Burj Khalifa ou viaduc de Millau, dans les nouveaux locaux d'Arcadis France, à Paris (XIVe ), les lieux de réunion portent des noms évocateurs, souvenirs des chantiers emblématiques auxquels les ingénieurs maison ont mis la main. L'étonnante mention « Salines royales » relève, elle, de la touche personnelle de Nicolas Ledoux, le président, qui est aussi un descendant de l'architecte Claude-Nicolas Ledoux, bâtisseur au XVIIIe siècle de la manufacture d'Arc-et-Senans (Doubs).
Nommé il y a un an, Nicolas Ledoux est « le premier à ce poste à ne pas être ingénieur, remarque-t-il. Une petite révolution ! » Après quatorze années passées chez Algoé Consultants à développer et piloter des opérations et autres initiatives marquantes comme l'appel à projets Réinventer Paris, ce diplômé de l'Essec et de l'Institut français d'urbanisme est arrivé pour engager la bascule stratégique d'Arcadis France « de l'ingénierie pure vers davantage de management de projets », explique-t-il.
Fondée aux Pays-Bas en 1888 pour œuvrer au développement des polders, Arcadis a longtemps conçu des infrastructures et des bâtiments. Mais cette société forte de 28 000 salariés à travers 70 pays (dont 800 en France) entend désormais faire plus que de livrer des études techniques. « Alors que le développement du numérique autorise l'automatisation de nombreux processus, il s'agit surtout d'élaborer des outils pour gérer les projets dans leur globalité, et notamment les coûts. Cette transition digitale a ainsi déjà été opérée aux Etats-Unis », précise Nicolas Ledoux. Pour la filiale française, créée en 2002 à partir du rachat de quatre sociétés, l'objectif est de mener ce chantier d'ici à 2030. « Il y a une petite course de vitesse entre les éditeurs de logiciels, les entreprises de construction et les ingénieristes pour se positionner sur ce rôle clé », analyse le dirigeant.
Attirer de nouveaux profils. Cette évolution passe par un investissement important dans la formation des ingénieurs à la maquette numérique aussi bien pour la construction (le BIM) que pour l'aménagement (le CIM). « Nous entendons aussi recruter davantage de data analysts… même si nous ne savons pas encore précisément quelles seront leurs missions car nous sommes en train d'inventer le métier », reconnaît Nicolas Ledoux.
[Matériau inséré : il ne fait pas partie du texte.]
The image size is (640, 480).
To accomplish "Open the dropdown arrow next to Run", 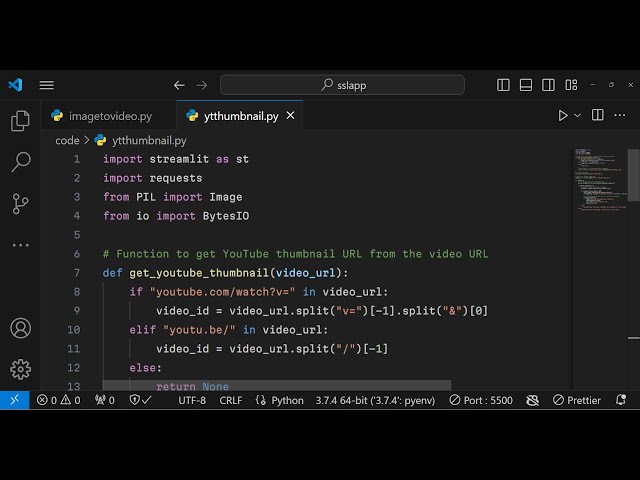I will click(577, 116).
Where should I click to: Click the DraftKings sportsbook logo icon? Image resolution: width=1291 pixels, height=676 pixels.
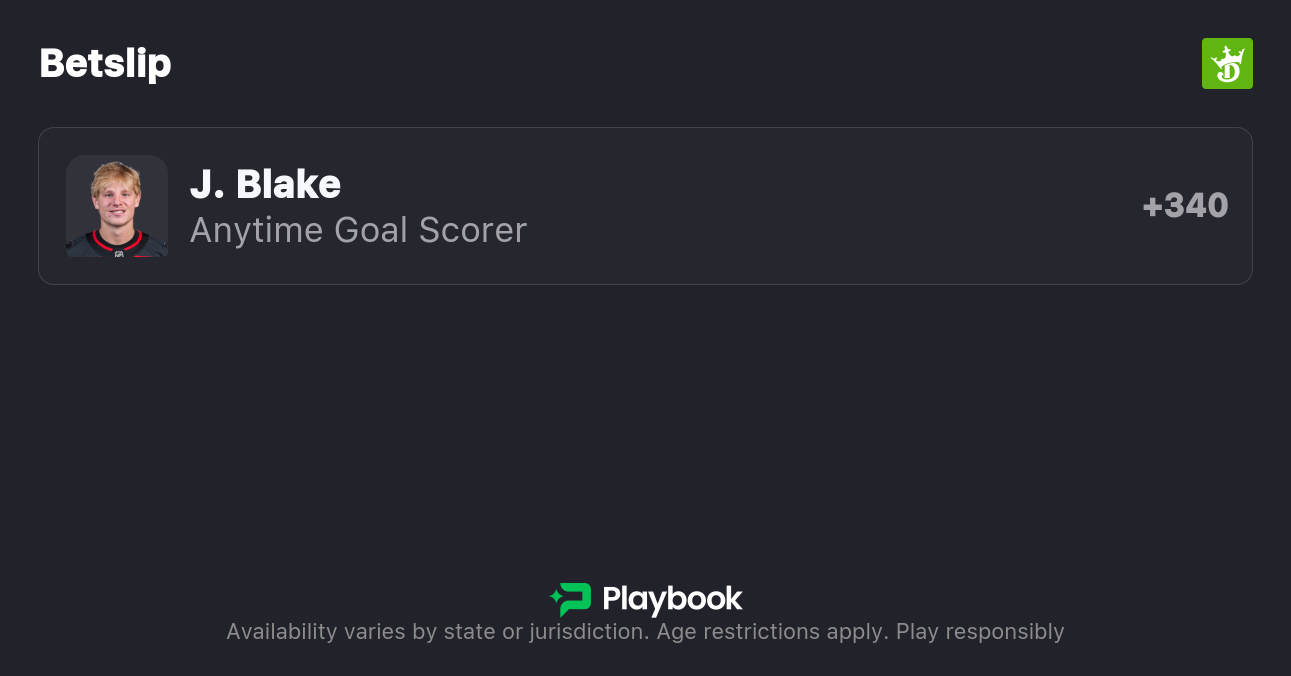(x=1227, y=64)
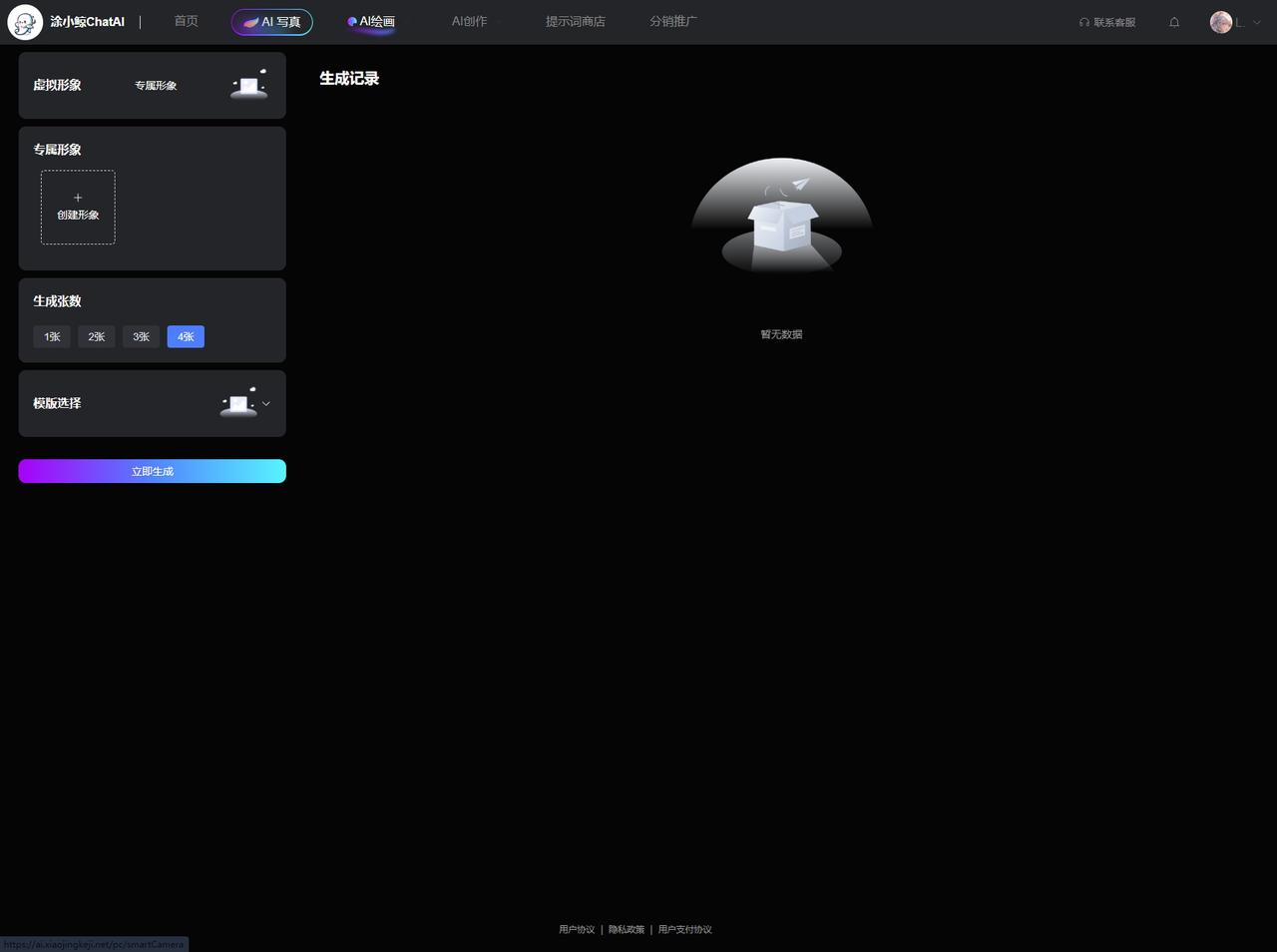Go to the 首页 tab
The width and height of the screenshot is (1277, 952).
pos(186,21)
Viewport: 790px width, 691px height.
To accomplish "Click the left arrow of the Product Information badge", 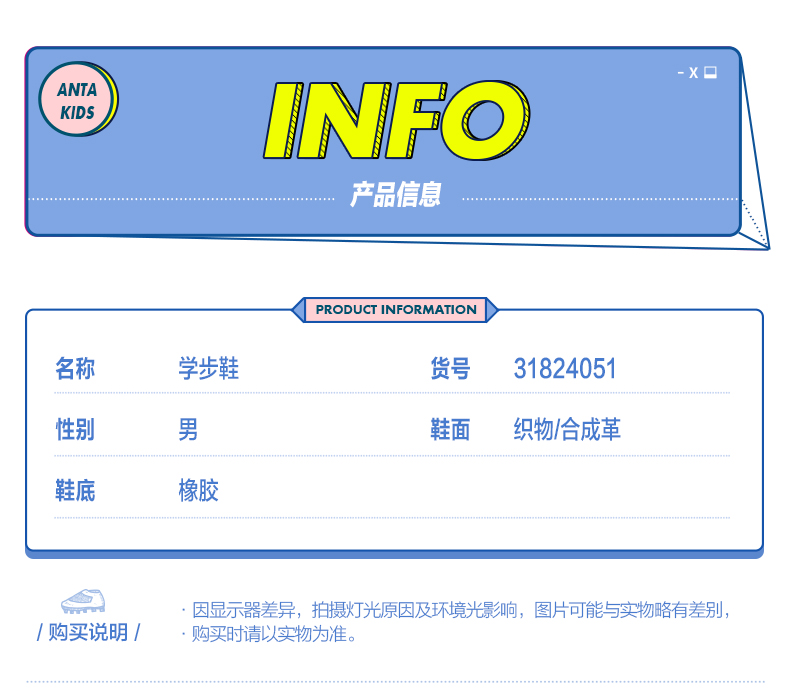I will pos(298,310).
C'est d'ailleurs pour séduire ces profils convoités de « digital natives » que la société a quitté son ancien siège du Plessis-Robinson (Hauts-de-Seine) pour emménager en septembre 2019 dans des bureaux parisiens aux normes les plus modernes.
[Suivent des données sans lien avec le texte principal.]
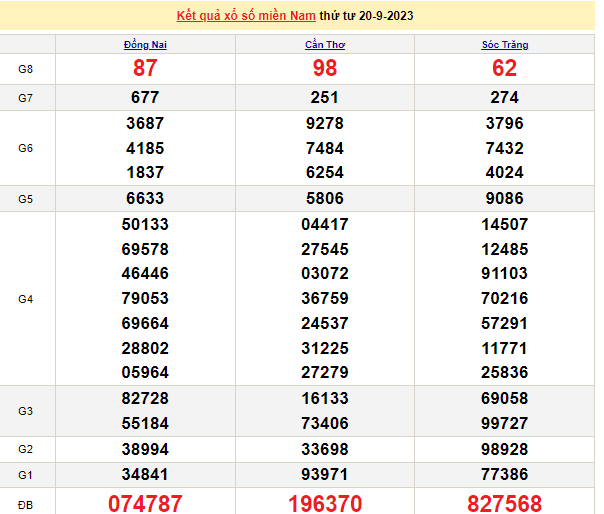Screen dimensions: 604x514
Task: Open the 'Kết quả xổ số miền Nam' title link
Action: (246, 16)
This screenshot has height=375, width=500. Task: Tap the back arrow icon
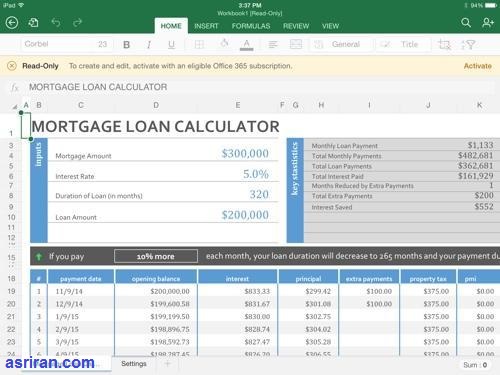(x=12, y=23)
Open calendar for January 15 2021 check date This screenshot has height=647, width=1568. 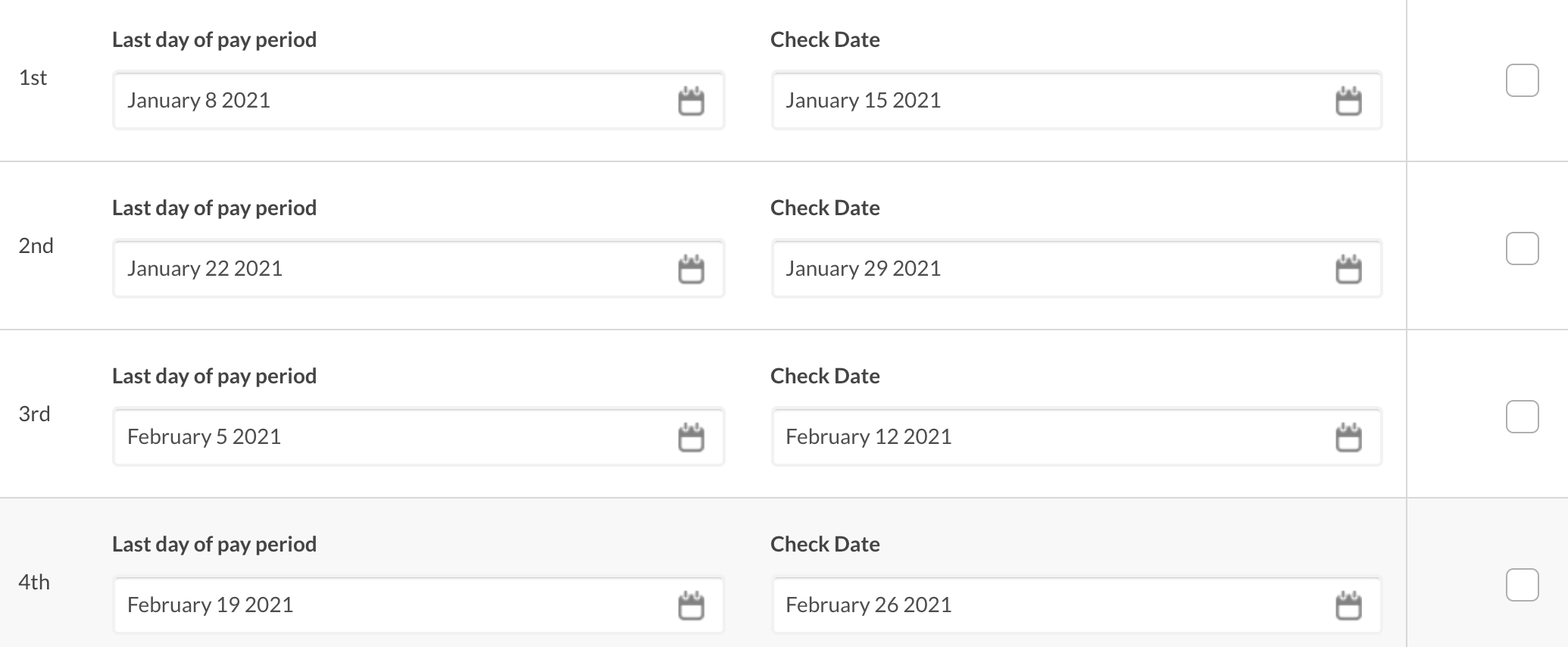click(1348, 101)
Pour autant, Arcadis France n'entend pas abandonner totalement la conception. « Nous nous concentrons sur de grands projets complexes », note Nicolas Ledoux. Parmi les opérations sur la table, toutes auréolées de prestige, figurent le futur bâtiment parisien Mille Arbres, la troisième ligne du métro toulousain ou encore le secteur 3 du canal Seine-Nord Europe. Voilà qui laisse beaucoup de possibilités pour baptiser de nouvelles salles.